[CONSEGNA]:
Per ciascuna affermazione, di' se concorda con il testo sul PIL: rispondi sì o no e riporta alla lettera le parole del testo che lo decidono.
(a) Il PIL comprende le prestazioni svolte dal volontariato.
(b) Il PIL considera positive tutte le transazioni.
(c) Il periodo di tempo preso in esame è di solito un anno.

[TESTO DA LEGGERE]:
P.I.L.


Il prodotto interno lordo è il valore totale dei beni e dei servizi prodotti in un Paese in un periodo di tempo (solitamente un anno) e destinato al consumo dell'acquirente finale, agli investimenti, alle esportazioni.
Spesso ne sentiamo parlare per il rapporto fra debito pubblico e P.I.L., ovvero il rapporto fra due valori che non c'entrano poco con la vera ricchezza di un paese.
Infatti il P.I.L. tiene conto solamente delle transazioni in denaro, e trascura tutte quelle a titolo gratuito: restano quindi escluse le prestazioni nell'ambito familiare, quelle attuate dal volontariato e dalle organizzazioni no-profit. 



Inoltre tratta tutte le transazioni come positive, cosicché entrano a farne parte, ad esempio, i danni provocati dai crimini (riciclaggio di denaro), dall'inquinamento, dalle catastrofi naturali. In questo modo il PIL non fa distinzione tra le attività che aumentano il benessere reale delle persone e quelle che lo diminuiscono: persino morire, con i servizi connessi ai funerali, lo fa crescere.

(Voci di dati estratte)

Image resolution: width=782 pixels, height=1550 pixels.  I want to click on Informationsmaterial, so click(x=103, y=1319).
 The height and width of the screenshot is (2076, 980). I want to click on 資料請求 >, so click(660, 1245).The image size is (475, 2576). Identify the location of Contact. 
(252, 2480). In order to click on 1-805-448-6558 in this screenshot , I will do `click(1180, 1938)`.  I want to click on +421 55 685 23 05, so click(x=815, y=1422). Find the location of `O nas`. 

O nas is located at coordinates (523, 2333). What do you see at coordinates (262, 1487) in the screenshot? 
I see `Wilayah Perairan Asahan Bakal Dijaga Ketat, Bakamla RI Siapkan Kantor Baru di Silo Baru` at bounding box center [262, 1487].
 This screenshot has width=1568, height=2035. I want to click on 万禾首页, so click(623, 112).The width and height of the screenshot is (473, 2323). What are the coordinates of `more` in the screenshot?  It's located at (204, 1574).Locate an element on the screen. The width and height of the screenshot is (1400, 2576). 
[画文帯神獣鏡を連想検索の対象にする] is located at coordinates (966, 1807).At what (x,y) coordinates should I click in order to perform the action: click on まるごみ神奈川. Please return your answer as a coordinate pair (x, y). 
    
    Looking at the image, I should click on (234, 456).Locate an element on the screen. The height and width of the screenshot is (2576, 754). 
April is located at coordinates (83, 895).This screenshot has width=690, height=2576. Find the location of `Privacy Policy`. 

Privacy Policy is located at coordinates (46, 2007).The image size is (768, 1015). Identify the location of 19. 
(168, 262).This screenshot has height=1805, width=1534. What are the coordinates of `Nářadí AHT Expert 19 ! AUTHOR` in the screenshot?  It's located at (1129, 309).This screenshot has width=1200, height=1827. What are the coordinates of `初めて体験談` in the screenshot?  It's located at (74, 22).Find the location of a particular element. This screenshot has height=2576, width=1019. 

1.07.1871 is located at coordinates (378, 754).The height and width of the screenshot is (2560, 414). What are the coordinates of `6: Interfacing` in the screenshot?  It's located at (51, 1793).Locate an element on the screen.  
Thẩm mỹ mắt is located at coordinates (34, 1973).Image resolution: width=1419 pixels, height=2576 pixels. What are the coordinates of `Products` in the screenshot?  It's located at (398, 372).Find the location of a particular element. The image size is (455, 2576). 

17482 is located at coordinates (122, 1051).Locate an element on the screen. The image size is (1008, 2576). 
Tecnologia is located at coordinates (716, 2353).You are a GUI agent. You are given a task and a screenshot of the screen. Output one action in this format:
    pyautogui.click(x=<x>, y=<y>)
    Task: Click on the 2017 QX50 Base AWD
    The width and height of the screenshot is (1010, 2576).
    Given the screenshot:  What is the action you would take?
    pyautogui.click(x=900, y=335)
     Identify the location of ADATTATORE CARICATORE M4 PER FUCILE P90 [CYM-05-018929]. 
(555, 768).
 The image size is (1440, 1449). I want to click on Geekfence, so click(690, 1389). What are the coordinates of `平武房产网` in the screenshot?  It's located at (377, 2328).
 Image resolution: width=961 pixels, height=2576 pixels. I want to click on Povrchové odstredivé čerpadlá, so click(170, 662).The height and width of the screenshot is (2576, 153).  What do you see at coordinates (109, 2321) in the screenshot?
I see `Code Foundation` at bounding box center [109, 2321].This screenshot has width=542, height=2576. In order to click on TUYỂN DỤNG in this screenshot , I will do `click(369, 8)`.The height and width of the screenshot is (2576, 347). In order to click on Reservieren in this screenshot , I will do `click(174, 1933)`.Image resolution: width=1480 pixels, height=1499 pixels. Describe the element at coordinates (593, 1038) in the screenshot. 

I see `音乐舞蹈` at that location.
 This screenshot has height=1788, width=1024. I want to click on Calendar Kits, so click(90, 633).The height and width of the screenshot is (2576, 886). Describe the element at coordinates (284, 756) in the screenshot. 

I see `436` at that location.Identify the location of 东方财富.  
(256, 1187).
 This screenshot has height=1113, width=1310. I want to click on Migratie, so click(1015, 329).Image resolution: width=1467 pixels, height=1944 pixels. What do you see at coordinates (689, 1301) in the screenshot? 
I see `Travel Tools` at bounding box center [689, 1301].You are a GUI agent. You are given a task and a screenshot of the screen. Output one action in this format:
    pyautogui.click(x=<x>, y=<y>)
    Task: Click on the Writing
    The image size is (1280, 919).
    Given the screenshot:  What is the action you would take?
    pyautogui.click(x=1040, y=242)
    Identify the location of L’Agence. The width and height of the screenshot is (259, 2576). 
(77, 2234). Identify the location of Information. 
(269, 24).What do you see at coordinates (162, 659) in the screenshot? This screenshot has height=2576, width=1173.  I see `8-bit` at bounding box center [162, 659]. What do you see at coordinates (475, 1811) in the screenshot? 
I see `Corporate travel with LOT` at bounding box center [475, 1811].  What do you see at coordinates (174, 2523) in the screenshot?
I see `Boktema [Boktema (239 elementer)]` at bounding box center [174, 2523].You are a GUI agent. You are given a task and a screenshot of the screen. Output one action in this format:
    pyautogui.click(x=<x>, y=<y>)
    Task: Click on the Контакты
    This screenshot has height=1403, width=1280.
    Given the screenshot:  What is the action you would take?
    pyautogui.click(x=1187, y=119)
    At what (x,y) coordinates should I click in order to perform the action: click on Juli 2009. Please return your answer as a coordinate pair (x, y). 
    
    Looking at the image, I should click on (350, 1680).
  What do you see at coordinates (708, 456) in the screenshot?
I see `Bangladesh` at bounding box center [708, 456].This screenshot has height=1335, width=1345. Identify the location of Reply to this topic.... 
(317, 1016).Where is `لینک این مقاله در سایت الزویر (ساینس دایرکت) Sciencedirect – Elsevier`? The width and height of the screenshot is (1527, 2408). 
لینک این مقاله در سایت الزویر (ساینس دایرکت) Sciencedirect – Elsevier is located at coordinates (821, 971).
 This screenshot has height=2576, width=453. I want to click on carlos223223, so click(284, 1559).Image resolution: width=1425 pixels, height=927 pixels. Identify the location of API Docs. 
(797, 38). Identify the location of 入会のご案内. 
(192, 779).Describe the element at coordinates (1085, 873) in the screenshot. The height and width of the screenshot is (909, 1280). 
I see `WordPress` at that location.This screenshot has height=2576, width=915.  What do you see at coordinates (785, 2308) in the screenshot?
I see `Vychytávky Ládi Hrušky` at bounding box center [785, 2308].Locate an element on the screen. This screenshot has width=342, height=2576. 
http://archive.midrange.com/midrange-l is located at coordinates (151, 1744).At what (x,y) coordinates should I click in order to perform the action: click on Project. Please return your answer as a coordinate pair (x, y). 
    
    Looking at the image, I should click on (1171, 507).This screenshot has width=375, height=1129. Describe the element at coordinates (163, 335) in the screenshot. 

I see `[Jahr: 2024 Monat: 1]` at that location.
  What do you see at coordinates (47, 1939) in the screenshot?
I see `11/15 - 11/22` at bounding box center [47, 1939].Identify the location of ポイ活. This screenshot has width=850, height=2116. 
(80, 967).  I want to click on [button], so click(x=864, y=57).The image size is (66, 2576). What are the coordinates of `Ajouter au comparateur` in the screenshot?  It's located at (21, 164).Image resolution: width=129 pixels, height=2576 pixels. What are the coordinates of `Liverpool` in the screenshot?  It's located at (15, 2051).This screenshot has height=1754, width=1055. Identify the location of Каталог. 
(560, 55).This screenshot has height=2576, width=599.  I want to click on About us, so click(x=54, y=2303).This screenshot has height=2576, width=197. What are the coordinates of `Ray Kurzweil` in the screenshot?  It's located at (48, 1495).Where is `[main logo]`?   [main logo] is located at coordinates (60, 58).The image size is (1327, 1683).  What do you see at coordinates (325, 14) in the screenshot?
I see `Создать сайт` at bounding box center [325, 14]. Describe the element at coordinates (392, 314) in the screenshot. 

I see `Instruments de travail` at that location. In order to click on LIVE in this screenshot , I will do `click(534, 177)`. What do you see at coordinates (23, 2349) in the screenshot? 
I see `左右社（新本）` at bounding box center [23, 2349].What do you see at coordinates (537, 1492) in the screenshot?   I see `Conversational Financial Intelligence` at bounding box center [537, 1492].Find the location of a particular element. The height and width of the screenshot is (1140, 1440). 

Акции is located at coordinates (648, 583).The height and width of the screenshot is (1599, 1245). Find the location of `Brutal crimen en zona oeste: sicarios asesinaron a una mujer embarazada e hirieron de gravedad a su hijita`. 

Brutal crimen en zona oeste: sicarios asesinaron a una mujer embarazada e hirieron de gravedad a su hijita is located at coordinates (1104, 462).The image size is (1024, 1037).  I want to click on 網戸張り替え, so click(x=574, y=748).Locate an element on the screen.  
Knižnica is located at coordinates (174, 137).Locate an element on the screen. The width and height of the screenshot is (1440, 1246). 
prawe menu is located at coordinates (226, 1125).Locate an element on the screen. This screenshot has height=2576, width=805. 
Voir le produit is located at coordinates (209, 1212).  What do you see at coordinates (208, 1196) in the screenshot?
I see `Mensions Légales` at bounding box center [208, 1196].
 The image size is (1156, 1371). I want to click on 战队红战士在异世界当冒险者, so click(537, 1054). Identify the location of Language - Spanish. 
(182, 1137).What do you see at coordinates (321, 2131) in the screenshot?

[RISPOSTA ATTESA]:
(a) No: "restano quindi escluse le prestazioni nell'ambito familiare, quelle attuate dal volontariato e dalle organizzazioni no-profit"
(b) Sì: "Inoltre tratta tutte le transazioni come positive"
(c) Sì: "in un periodo di tempo (solitamente un anno)"